===== Избранный отрывок

Почему человек играет? Есть ли в этом необходимость или это только его желание? Что изменяется в окружающей реальности и в нем самом? Становление и самоизменение субъекта в игре и через игру касается его одного или трансцендирование преображает всю человеческую природу? От ответа на эти вопросы зависит миропонимание человека, выбор жизненной стратегии и своего места в мире.

В каждой культуре есть две противоположные тенденции: стремление к стабильности, воспроизводству традиционных форм жизнедеятельности и поиск новых смыслов и ценностей. Эти тенденции имеют в своей основе определенные типы мироотношения, некие экзистенциальные проекты, скрытые предпосылки которых необходимо прояснить.

В первой тенденции проявляется стремление к постоянству и накоплению благ, забота о стабильном существовании и преемственность традиций. А во второй – выход за пределы наличного бытия, открытость навстречу неизвестному, творческий поиск новых ценностей. Эта тенденция выражается в различных игровых формах жизнедеятельности человека: в детских играх, празднике, спорте, в разных видах искусства и науки, генерирующих новые смыслы.

В соответствии с этим мы будем условно выделять две позиции в отношении к бытию: серьезную и игровую. Хотя, как обнаруживается, в таком схематичном разделении есть и онтологический смысл. В философской литературе уже неоднократно анализировалась проблема игры, поэтому мы не будем уточнять границы применения этого понятия, придавая ему универсальный смысл с некоторым метафизическим акцентом.

==========
===== Строки данных

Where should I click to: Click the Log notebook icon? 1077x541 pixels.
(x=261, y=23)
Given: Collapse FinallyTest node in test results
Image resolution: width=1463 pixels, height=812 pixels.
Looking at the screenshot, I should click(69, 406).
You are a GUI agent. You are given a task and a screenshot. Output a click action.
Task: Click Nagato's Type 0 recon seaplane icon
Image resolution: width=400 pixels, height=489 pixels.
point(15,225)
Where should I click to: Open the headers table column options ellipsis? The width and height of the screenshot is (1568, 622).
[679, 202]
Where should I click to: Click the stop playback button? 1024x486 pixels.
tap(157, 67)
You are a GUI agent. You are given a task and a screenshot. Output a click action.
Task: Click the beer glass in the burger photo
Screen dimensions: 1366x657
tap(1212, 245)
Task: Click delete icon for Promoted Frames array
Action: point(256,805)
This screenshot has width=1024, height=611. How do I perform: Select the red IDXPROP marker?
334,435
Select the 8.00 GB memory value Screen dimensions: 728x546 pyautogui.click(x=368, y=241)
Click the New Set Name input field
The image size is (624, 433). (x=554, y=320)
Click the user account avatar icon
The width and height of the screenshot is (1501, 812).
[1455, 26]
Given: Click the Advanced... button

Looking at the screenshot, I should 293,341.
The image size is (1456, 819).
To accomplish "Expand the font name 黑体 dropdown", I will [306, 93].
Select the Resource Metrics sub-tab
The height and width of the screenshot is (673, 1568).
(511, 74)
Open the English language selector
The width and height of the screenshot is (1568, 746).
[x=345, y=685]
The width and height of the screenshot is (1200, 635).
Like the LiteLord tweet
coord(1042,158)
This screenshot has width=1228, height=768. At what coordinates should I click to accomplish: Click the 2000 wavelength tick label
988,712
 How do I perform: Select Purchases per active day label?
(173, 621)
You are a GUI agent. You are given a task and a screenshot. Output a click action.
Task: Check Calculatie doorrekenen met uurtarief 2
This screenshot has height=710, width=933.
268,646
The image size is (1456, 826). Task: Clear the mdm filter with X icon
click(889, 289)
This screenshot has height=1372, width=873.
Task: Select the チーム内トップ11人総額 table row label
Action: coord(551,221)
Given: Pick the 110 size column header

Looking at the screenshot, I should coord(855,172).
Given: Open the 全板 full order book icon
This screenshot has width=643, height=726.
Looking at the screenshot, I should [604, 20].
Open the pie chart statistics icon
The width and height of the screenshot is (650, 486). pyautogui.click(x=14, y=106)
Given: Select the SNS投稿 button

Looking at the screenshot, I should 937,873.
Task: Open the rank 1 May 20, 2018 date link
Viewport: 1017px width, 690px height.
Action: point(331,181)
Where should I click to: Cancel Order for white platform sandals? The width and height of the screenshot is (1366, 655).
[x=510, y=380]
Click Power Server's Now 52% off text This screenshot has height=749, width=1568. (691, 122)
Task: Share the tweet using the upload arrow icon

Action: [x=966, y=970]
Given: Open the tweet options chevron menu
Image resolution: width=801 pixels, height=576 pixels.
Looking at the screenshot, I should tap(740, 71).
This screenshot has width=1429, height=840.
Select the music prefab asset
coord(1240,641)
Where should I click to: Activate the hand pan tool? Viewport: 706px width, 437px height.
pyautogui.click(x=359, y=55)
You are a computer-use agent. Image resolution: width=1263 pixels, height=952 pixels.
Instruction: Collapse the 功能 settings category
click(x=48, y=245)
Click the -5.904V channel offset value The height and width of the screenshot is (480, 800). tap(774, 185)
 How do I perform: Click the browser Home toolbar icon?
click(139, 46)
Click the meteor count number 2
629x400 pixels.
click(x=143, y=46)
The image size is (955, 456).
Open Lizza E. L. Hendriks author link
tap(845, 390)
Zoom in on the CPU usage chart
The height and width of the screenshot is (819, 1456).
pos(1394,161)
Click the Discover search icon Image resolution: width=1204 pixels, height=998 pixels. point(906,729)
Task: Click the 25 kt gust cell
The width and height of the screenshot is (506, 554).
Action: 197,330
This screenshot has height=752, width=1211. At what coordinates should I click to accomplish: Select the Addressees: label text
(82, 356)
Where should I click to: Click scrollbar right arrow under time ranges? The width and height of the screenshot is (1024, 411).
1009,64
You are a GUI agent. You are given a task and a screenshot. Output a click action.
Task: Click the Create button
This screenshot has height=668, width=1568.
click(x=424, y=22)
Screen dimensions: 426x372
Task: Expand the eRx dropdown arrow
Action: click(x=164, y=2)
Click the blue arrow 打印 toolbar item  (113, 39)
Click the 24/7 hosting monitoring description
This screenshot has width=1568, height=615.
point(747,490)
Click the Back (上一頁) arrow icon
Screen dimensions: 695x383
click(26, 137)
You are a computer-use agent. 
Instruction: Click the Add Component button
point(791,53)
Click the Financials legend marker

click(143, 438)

==========

§ **Задания**
a: Воспроизведите дословно кусок отрывка об игре от слов «В соответствии с» до слов «некоторым метафизическим акцентом.» включительно.
b: Продолжите отрывок об игре, начав сразу после его последнего предложения.
Эти строки — отдельный материал, с отрывком об игре они не связаны.

§ **Ответы к заданиям**
a:
В соответствии с этим мы будем условно выделять две позиции в отношении к бытию: серьезную и игровую. Хотя, как обнаруживается, в таком схематичном разделении есть и онтологический смысл. В философской литературе уже неоднократно анализировалась проблема игры, поэтому мы не будем уточнять границы применения этого понятия, придавая ему универсальный смысл с некоторым метафизическим акцентом.

b:
Игру мы будем рассматривать как чистый феномен, некий ее инвариант, как она есть сама по себе вне конкретных форм и проявлений. Игра – это самоочевидная целостность, ее нельзя разложить на элементы, свести к чему-то простому. Игру невозможно вывести из того, что было раньше, нельзя свести ни к чему известному. Она всегда нечто совершенно новое. Игра – это нечто, способное самоактуализироваться, осуществляться и совершенствоваться.

Рассмотрим подробнее некоторые игровые стратегии и те смыслы, которые реализуются на психологических, антропологических и онтологических пространствах игры. Есть две принципиально отличных парадигмы игры: игра как приближение субъекта к реальности и как его удаление от нее.

Во-первых, игру можно рассматривать как некоторый способ приближения к реальности. Субъект устремляется к реальности, проходя несколько этапов. Прежде всего, игра предстает как отражение окружающего мира, подражание внешним объектам и ситуациям. Это отражение становится активным, в значительной степени осознанным и является способом адаптации, приспособления к реальности. Игра – это очень эффективный способ ориентации в сложной обстановке и часто оказывается наиболее адекватной реакцией человека на нечто новое и непривычное.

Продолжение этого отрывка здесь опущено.